プリキス!!
「烏丸先輩がわざわざいらっしゃるということは……昨日の件ですよね。」
音楽室の隣の工芸室に入るやいなや、橘君はすごい勢いですみませんと謝罪をしてきた。
そんな橘君の様子に、天音も私も目をパチパチとしてしまう。
というのも、
“昨日の件”に全く覚えがないから。
(それでも……初伊絡みなのは確かね。)
「ええ、そうよ。きちんと説明して頂戴。」
敢えて私は鎌を掛けてみる事にした。
すると、橘君から聞かされたのは驚愕の事実。
「……今……何て言ったの?」
「……初伊が襲われたって?!」
頷く橘君。
正確に言えば襲われかけたですけど、と言うけれど、もう私の耳にも天音の耳にも入らなかった。
「何処高だ?」
「東榮です。

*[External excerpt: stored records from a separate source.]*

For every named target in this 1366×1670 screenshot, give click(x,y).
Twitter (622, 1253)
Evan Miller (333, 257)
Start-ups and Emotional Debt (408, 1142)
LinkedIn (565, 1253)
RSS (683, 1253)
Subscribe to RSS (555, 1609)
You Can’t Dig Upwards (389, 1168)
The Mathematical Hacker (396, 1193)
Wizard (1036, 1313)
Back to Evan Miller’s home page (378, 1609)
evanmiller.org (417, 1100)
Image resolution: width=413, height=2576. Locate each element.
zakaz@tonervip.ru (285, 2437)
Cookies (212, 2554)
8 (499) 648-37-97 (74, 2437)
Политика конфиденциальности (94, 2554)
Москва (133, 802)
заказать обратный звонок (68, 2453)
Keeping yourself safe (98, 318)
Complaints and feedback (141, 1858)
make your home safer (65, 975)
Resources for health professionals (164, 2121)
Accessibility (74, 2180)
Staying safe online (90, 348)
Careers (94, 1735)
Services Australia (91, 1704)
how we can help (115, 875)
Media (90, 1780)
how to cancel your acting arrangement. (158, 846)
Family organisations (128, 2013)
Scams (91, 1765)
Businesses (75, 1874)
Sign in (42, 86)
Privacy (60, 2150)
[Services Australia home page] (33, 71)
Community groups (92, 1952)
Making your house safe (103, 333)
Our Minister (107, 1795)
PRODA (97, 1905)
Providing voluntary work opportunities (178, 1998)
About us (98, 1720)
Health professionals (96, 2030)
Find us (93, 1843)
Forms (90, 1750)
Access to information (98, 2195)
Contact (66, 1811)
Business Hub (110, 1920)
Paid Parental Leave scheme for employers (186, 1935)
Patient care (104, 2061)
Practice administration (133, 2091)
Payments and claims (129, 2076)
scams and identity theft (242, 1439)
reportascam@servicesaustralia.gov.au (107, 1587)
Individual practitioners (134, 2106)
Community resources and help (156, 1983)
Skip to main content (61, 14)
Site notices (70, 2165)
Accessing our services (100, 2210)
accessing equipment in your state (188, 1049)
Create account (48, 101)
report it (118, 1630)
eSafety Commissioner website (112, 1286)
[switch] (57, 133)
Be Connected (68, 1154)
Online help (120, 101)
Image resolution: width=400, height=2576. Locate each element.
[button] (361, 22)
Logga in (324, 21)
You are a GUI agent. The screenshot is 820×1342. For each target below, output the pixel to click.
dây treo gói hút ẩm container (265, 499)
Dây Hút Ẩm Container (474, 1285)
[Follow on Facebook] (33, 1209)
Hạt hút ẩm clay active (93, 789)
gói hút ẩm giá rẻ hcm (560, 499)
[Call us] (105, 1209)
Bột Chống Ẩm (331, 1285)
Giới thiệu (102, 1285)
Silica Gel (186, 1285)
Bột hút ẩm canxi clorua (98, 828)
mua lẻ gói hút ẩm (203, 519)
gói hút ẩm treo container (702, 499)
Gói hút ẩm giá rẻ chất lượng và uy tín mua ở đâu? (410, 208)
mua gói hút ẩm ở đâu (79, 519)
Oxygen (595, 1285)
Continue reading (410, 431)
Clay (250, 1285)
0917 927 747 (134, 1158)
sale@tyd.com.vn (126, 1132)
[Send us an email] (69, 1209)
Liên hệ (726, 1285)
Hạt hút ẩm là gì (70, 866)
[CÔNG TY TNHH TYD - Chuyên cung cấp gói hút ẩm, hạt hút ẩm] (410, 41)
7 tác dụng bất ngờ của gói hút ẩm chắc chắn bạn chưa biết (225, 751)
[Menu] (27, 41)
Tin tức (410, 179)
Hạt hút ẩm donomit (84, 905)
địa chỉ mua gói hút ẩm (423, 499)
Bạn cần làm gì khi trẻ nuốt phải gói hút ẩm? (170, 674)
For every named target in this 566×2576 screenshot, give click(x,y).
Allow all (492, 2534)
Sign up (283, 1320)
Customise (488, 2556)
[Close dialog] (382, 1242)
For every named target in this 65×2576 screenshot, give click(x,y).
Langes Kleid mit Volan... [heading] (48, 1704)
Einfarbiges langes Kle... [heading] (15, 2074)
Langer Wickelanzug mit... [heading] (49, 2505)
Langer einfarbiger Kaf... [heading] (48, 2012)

」
考えたのは、隠飛羽一荒れている筈なのに、東西南北で一番綺麗な校舎。
荒れている高校は荒れている校舎をしている方が、まだ良い。
気味が悪いほど綺麗で真っ白なあの校舎が示しているのは、
校内の統率がかなりしっかりしている……総長に絶対服従しているという事。
それはまるで軍隊。
「「厄介(だ)ね。」」
「西なら橘君や西巴がいるし南も……吉良と言う最終手段がある。北もまぁ、不本意だけど繋がりはあるわ。……けれど、東にはまったくコネがない。」
「東の東麻美琴に兄弟はいないし、親類縁者も隠飛羽にはいなかった筈。その辺から弱みを掴むことも不可能……。」
「あとこれは、恵から聞いたんですけど東榮の不良達、烏丸の事を“カラスちゃん”って呼んだそうなんです。」
「たまたま可愛い子を狙われたって訳じゃなさそうね。」
「これからも、狙われる可能性がある。」